Despite the reassuring regulatory update and recent earnings and guidance announcements, Alvotech’s share price has been under pressure, with the 30 day share price return down 8.31% and the year to date share price return down 33.80%, while the 1 year total shareholder return has fallen 68.36%. This suggests momentum has been weak even as investors reassess regulatory and earnings risks.
If this kind of regulatory news has you rethinking your sector exposure, it could be a good time to look at other healthcare companies applying AI to drug development and manufacturing via the 32 healthcare AI stocks
With the stock down sharply over the past year and trading at an apparent discount to analyst targets and some valuation metrics, should you view Alvotech as undervalued today, or is the market already pricing in its future growth?
Most Popular Narrative: 76.4% Undervalued
With Alvotech’s fair value in the most followed narrative set at $14.00 against a last close of $3.31, the gap between story and share price is wide.
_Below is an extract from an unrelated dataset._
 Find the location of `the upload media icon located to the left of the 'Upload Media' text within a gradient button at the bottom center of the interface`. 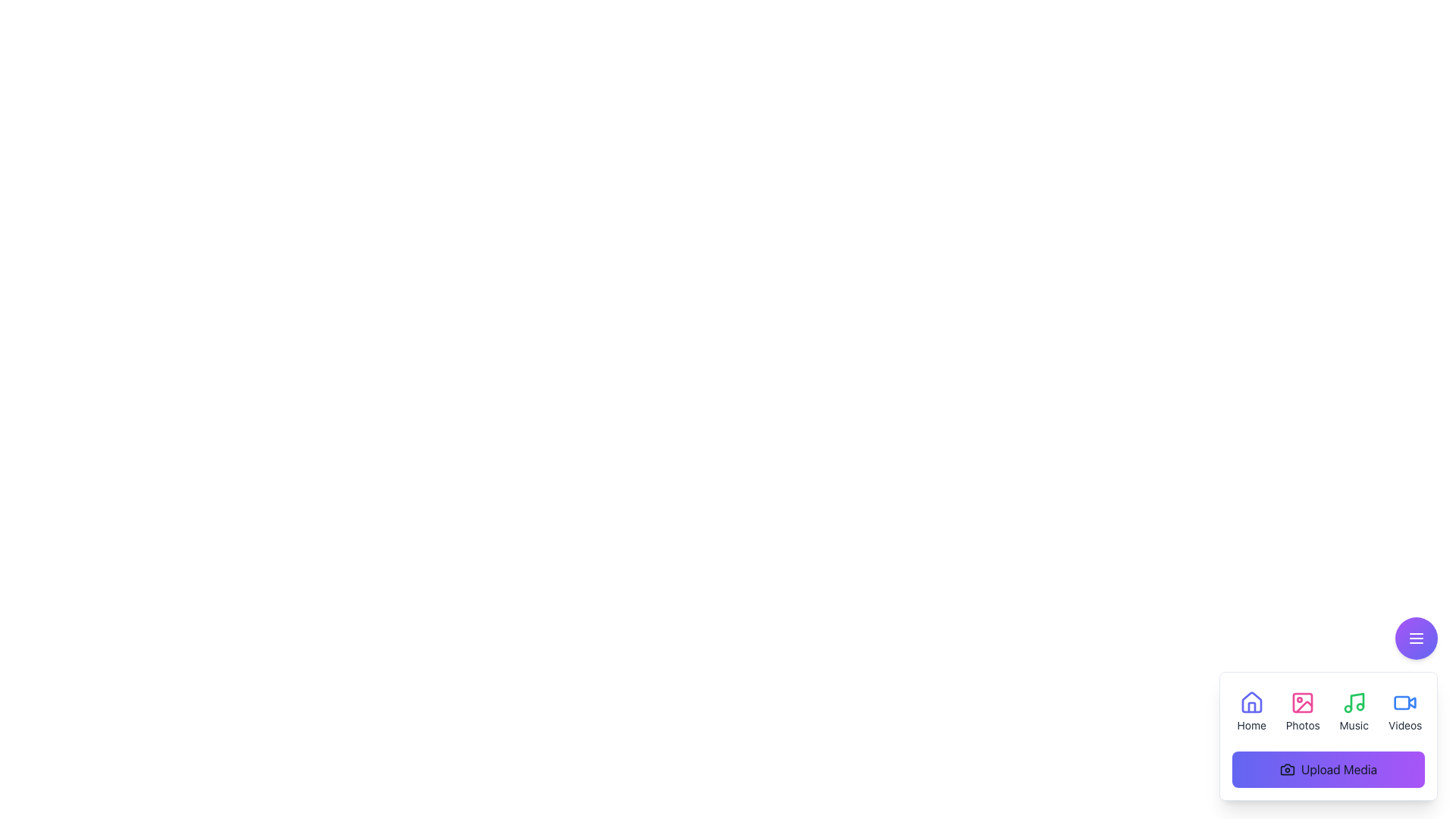

the upload media icon located to the left of the 'Upload Media' text within a gradient button at the bottom center of the interface is located at coordinates (1286, 769).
Ongoing launch and approval pipeline activity, including upcoming regulatory decisions in major global markets (for AVT03, AVT05, AVT23, and others), positions the company to tap into blockbuster biologic markets coming off-patent, potentially driving a step-change in topline revenue once approvals are secured.
Curious what earnings path, revenue build up and margin shift need to line up for that fair value to make sense? The narrative leans on ambitious growth, richer profitability and a premium future multiple working together. The full breakdown shows exactly how those moving parts are stitched into a single valuation story.
Result: Fair Value of $14.00 (UNDERVALUED)
However, the story only holds if regulatory timelines stay on track and if the heavy reliance on milestone payments does not expose you to sharper than expected earnings swings.
Next Steps
With a mixed setup of risks and potential rewards in play, it makes sense to check the figures directly and form your own view using the 3 key rewards and 2 important warning signs.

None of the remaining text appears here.